The ER Case Files

Bringing you important employee and industrial relations developments, with practical insights from recent cases so you can drive better ER & IR outcomes.

Safety regulator intervenes in restructure due to risk of psychological harm

#psychosocial #pychological harm #redundancy Sep 14, 2025

SafeWork NSW has initiated an unprecedented intervention by requiring the University of Technology Sydney (UTS) to pause the planned release of its formal change proposal (part of its consultation plan for upcoming redundancies) due to a “serious and imminent risk of psychological harm” to staff.

Background

In late 2024, UTS launched the Operational Sustainability Initiative; a sweeping plan based on an analysis by KPMG, aimed at cutting $100 million in costs, affecting around 400 jobs. UTS said it required significant cost cutting in order to repay $300 million in investment grade bonds in 2027.

In April 2025, UTS advised staff that around 150 academics and 250 professional roles could be made redundant. The plan included temporary suspension of new student enrolments in roughly 120 courses, representing a decrease of approximately 20% of its total course offerings. This comes off the back of record high enrolments for international students in 2025, despite earlier messaging from the Vice Chancellor that lower international student numbers in 2025 was a contributing factor in the required cost-cutting measures.

Disputation & psychological risks

UTS have been under intense scrutiny this year due to complaints made by staff to the education watchdog, a safety investigation being initiated by SafeWork in June and an application by the National Tertiary Education Union (NTEU) in August to the Fair Work Commission for an interim order to stop UTS from proceeding with the course suspensions, claiming UTS had not consulted with staff prior to announcing these changes.

In 2024, a pulse survey by NTEU of 380 staff revealed that 35% were experiencing very high psychological distress due to the looming job cuts.

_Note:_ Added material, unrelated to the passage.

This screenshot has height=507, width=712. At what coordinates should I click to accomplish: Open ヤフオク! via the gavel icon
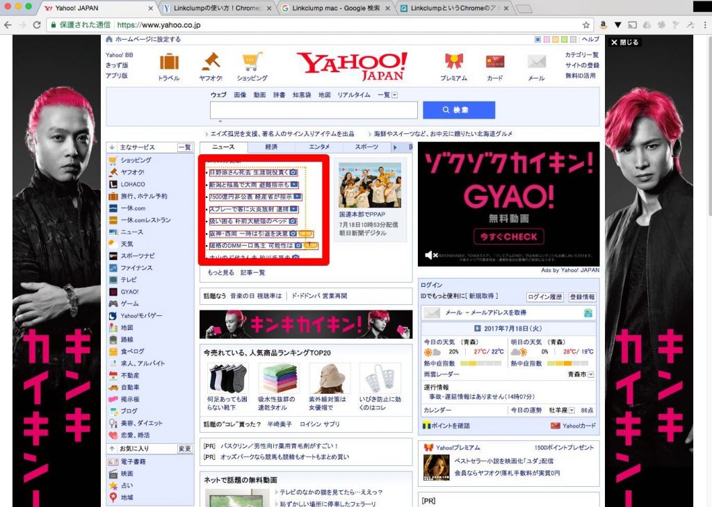(x=211, y=62)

Staff also reported an overarching "culture of fear," high stress, and feelings of helplessness and mistrust towards management. 

Compounding these tensions was advice to staff, directing them to a wellbeing hub with 50 tips for people facing redundancy, which included advice like "bake a dessert" and "brush or floss your teeth every day. Dental work later in life can be painful and expensive!" - gestures that were criticised for trivialising genuine distress.

SafeWork NSW intervention
In response to these concerns, SafeWork NSW issued a prohibition notice on 2 September 2025, mandating a pause on all redundancy related meetings and the release of formal change proposals, citing a “serious and imminent risk of psychological harm” to staff. This notice is legally binding and requires UTS to consult with staff to identify and implement effective safety and psychosocial risk controls.

What happens next?
UTS must respond within 14 days to SafeWork NSW, to demonstrate that meaningful, consultative psychosocial safety measures are in place. Consultation processes are on hold pending SafeWork’s approval of these safety controls. The Fair Work Commission dispute is ongoing.

Broader implications
The case underscores a critical shift in how regulators view employer responsibility, especially in professional settings, where organisational change alone can constitute a psychosocial hazard under WHS legislation. This is definitely one to watch!